**Brief**
Quote exactly, and only, the lines of the material below from the line with "The image size is (1260, 892)." through the line with "Task: Select first bag thumbnail".

**Source data**
────────────────────

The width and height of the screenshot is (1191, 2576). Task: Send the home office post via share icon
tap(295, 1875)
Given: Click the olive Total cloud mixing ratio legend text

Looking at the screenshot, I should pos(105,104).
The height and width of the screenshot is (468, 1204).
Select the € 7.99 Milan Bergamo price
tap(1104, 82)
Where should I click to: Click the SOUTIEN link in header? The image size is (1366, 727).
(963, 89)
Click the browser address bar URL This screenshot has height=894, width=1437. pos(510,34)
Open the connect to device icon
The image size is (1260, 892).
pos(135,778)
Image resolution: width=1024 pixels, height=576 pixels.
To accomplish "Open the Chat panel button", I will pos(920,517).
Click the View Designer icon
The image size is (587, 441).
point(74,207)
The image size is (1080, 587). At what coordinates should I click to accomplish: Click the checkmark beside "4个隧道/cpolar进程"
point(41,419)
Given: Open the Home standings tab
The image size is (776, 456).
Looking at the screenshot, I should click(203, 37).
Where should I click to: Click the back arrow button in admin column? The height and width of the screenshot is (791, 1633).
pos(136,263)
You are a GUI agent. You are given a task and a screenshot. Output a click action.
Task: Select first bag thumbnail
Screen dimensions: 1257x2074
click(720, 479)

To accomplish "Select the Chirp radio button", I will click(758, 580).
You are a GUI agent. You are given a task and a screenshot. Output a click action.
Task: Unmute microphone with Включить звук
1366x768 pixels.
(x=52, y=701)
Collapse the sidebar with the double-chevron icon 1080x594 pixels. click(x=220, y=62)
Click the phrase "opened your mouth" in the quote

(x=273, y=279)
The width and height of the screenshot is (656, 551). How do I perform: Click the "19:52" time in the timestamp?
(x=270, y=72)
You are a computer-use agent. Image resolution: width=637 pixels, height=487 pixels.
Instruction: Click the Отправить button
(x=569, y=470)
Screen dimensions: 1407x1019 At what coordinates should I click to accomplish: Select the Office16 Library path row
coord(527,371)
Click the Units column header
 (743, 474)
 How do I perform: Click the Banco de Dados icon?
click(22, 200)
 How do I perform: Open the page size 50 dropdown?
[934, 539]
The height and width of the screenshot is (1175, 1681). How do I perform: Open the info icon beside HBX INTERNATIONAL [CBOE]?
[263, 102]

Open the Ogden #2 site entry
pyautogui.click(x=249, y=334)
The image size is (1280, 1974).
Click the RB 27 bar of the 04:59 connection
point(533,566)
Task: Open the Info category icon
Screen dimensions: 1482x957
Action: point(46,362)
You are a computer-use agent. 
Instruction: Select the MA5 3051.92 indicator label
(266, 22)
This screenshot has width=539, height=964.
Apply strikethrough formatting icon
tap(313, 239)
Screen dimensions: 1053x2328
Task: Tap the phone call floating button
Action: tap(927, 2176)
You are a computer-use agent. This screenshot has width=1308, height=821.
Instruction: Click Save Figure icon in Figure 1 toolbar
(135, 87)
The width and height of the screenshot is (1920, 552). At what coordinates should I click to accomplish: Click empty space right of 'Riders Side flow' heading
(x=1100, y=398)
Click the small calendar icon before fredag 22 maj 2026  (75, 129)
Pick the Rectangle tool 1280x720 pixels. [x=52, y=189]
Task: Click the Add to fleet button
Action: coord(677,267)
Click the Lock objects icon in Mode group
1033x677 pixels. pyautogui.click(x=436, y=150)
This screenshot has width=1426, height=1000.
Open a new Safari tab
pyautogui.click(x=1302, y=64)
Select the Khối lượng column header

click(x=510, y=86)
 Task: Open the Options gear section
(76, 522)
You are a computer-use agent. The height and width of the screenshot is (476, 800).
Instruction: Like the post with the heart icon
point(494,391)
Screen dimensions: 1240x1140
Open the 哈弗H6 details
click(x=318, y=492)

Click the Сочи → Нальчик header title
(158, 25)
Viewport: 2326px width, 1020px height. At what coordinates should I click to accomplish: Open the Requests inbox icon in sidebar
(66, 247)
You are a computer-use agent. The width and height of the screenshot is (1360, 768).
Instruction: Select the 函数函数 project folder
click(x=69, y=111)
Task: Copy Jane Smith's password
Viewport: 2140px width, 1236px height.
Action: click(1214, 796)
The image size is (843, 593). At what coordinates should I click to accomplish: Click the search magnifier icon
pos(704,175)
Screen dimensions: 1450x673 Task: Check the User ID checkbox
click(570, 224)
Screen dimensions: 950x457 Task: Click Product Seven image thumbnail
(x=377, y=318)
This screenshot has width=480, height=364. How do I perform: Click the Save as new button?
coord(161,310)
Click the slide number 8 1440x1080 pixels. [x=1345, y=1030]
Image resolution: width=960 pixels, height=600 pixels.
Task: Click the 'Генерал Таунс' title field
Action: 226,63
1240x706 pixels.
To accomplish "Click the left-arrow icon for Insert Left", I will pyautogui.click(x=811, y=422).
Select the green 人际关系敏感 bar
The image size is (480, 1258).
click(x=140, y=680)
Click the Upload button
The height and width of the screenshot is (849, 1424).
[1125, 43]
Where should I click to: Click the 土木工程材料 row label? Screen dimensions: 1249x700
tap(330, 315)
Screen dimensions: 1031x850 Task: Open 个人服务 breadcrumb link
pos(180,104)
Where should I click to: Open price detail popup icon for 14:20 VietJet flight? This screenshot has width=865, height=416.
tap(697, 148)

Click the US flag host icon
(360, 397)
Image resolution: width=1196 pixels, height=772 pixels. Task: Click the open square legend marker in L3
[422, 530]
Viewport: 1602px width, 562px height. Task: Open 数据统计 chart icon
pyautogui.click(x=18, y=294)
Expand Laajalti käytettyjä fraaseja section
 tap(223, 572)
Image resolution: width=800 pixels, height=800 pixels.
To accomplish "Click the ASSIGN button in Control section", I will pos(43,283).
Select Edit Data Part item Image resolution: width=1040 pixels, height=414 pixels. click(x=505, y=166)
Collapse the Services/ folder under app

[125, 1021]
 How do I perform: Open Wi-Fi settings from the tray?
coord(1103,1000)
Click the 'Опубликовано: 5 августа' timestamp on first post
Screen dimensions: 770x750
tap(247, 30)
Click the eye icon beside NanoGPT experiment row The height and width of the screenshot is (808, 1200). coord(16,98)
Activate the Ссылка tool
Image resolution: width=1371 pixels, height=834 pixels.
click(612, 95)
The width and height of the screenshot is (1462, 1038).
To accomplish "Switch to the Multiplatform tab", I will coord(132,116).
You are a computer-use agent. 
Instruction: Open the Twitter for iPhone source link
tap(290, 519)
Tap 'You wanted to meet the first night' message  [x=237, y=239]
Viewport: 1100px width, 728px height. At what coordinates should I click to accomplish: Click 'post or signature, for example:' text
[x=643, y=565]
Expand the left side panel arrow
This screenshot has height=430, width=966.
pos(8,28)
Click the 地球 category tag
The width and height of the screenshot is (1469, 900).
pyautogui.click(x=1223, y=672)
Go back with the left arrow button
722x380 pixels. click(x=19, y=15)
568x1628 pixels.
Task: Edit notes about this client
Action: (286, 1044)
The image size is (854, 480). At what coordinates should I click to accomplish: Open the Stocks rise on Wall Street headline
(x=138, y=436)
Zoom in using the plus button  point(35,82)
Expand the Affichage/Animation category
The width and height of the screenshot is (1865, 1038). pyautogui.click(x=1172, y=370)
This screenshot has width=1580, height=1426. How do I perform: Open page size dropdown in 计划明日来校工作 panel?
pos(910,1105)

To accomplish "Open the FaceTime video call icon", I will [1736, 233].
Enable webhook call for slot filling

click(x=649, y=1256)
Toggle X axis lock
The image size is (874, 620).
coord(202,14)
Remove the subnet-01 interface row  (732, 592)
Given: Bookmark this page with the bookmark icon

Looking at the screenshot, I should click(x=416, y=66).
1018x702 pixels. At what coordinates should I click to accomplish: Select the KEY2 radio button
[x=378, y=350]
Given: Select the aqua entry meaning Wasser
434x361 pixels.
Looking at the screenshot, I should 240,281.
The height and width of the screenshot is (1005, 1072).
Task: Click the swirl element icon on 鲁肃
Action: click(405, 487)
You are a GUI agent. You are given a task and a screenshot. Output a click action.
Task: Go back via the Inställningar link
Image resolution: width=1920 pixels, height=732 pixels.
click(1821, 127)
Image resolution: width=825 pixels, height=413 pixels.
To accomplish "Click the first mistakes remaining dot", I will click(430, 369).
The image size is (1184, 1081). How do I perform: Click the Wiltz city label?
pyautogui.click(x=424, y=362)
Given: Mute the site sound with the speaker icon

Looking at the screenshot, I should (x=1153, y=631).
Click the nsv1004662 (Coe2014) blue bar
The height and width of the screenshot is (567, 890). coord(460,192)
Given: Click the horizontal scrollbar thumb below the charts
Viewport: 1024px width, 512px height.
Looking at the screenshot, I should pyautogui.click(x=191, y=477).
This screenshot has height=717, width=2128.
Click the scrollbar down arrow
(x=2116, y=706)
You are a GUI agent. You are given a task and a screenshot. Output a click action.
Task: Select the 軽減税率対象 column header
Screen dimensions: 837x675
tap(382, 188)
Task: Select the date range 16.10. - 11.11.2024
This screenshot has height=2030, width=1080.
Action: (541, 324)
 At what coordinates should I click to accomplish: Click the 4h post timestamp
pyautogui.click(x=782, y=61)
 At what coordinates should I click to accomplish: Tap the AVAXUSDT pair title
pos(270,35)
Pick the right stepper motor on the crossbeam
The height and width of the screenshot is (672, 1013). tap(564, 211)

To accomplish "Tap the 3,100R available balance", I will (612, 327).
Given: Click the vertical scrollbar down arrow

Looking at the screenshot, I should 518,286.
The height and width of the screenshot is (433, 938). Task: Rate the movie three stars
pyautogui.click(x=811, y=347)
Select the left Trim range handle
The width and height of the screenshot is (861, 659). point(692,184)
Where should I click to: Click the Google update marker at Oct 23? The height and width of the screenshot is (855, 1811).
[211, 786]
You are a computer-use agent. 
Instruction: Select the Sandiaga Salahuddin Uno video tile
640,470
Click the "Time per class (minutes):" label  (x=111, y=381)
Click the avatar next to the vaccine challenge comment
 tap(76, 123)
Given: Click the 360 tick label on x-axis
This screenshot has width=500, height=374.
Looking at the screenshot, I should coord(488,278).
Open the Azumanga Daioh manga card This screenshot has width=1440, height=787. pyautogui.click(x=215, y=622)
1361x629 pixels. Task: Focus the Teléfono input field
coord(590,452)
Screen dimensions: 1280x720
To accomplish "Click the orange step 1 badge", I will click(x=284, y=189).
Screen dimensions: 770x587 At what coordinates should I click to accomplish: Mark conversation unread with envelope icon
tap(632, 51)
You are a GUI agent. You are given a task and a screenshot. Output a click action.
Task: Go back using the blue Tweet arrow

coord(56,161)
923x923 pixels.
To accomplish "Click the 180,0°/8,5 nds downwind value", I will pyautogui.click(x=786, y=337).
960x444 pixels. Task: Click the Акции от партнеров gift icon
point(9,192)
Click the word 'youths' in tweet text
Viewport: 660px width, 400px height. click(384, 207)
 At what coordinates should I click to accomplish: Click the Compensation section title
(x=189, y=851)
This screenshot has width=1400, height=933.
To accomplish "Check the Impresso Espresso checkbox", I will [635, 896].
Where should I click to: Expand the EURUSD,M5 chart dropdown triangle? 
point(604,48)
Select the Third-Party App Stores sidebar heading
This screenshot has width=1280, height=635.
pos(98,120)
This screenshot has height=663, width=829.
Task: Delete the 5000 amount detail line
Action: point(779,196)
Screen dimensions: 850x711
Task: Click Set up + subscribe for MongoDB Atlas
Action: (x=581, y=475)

────────────────────

**Answer section**
The image size is (1260, 892).
pos(135,778)
Image resolution: width=1024 pixels, height=576 pixels.
To accomplish "Open the Chat panel button", I will pos(920,517).
Click the View Designer icon
The image size is (587, 441).
point(74,207)
The image size is (1080, 587). At what coordinates should I click to accomplish: Click the checkmark beside "4个隧道/cpolar进程"
point(41,419)
Given: Open the Home standings tab
The image size is (776, 456).
Looking at the screenshot, I should click(203, 37).
Where should I click to: Click the back arrow button in admin column? The height and width of the screenshot is (791, 1633).
pos(136,263)
You are a GUI agent. You are given a task and a screenshot. Output a click action.
Task: Select first bag thumbnail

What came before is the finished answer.